JK: I think what you’re going to see is some significant improvements in access. You may see some reductions in low-birth weight infants. If you provide good prenatal care, you can actually see that return pretty quick. Hopefully we’ll see an increase in the number of kids who are immunized.
The real big cost savings we’re probably not going to see until the end of the second year. Those will be the results of reducing hospitalizations and better managing chronic conditions at home. One of the metrics might be how many times someone with a chronic condition has come had to go to the hospital.
SK: I want to talk a bit about how your proposal compares to the idea of a block grant that some of your Republican counterparts have proposed. Both essentially make a trade off, saying the state could spend less if it’s given more flexibility. What do you see as the key differences?
JK: Let’s say you have 100 people and a block grant that allows you to spend $100 per person. Let’s say the auto industry goes belly-up and now instead of 100 people, you’ve got 200 people. Now you’re only spending $50 per person.
There’s no relationship between the block grant and the cost of the care you’re trying to provide. It’s a meat ax approach that just saves money. It’s not designed to improve health outcomes.
What we’re doing is we’re establishing a per person, per year amount that will grow at a fixed rate. If you add 10 people, they still get that amount. The cost savings are in the rate of inflation. The only way you can achieve that is change your delivery model.
One of the conversations we had at the White House, was they said, ‘let’s say we give Oregon this $1.9 billion and increased flexibility. What’s to keep us from giving this to other states?’ I said, “well, if another state came to you – lets say New Jersey.”
Let’s say Gov. [Chris] Christie came you and said, “We will promise you that if you give us X amount of money, we will reduce our medicaid inflation rate to 3.5 percent. We’ll increase access, we’ll improve outcomes.” I’d say, give them the money because if every state did what Oregon is doing, the total saving is $1.5 trillion over five years.
SK: Have you heard from other states who want to try the approach you’re taking?
JK: Right after we got the money, we had about 10 states call us up and say how’d you get that money. We haven’t had anyone else follow up and say, we want to do it too. I think part of it is due to the election cycle. After the election, when states are faced again with dealing with stuff, I think a lot of states will look at what we’re doing. It’s actually up now.
Part of this is just good communication. This is hard. It’s a big paradigm shift. You need to sit down together so you don’t feel like you’re all by yourself. You need to figure out what’s working and what isn’t. What can the state do to facilitate this.
SK: What are the biggest obstacles to making this work?
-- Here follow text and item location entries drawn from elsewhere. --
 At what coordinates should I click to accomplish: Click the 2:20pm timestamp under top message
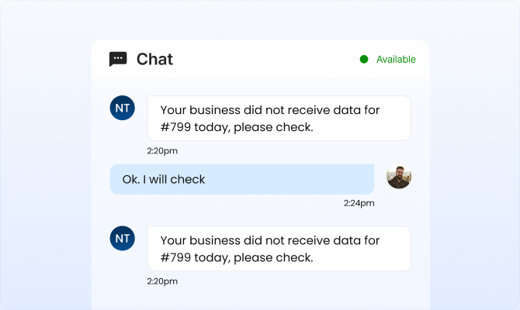tap(162, 150)
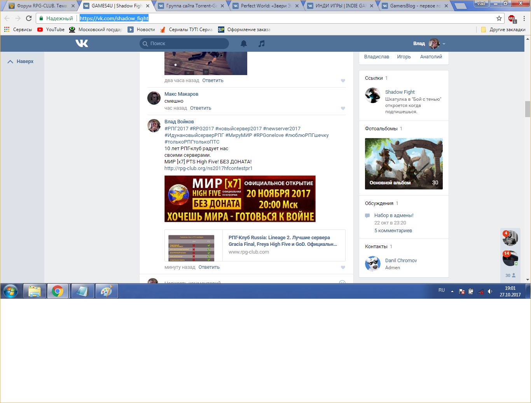
Task: Switch to the GamersBlog tab
Action: 414,6
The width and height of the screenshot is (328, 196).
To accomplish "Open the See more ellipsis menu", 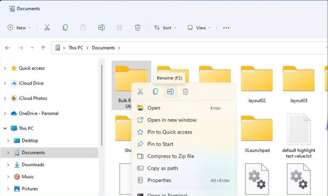I will [x=226, y=28].
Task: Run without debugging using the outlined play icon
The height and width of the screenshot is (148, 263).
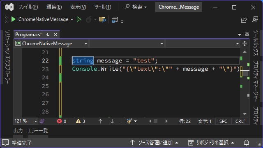Action: (78, 19)

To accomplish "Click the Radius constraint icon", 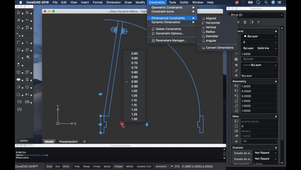I will pos(203,32).
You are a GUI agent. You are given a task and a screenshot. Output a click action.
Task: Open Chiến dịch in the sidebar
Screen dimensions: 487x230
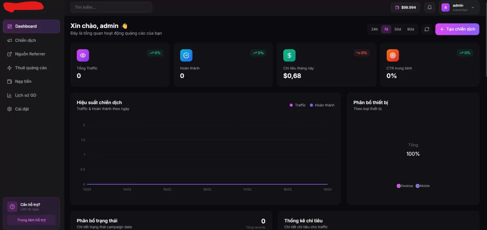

The biggest challenge is the old business model. People are used to having this unfettered flow of cash that increases every year coming into the health care
What we’ve signed up for is basically a cap on spending. Even if you figure out a way to raise more money, you can’t spend it in the Medicaid program. We’re getting there slowly with that. The other big piece is making sure that the private sector knows its in their interest to align their purchasing power with the 900,000 people we have or else some of this is going to be a cost-shift onto them.
SK: How did you get hospitals on board with this? Why should they get behind the idea of essentially capping the amount they can earn from Medicaid?
JK: At the end of the day, they know this isn’t working…The lack of resources is what’s really driving and motivating people to change. They know the alternative is worse than this.
The interesting thing is, I have to remind them of this all the time, and say let’s not do this, then what’s your world like? It doesn’t look good at all. You have to continually remind them that the alternative is just a whole lot worse for them.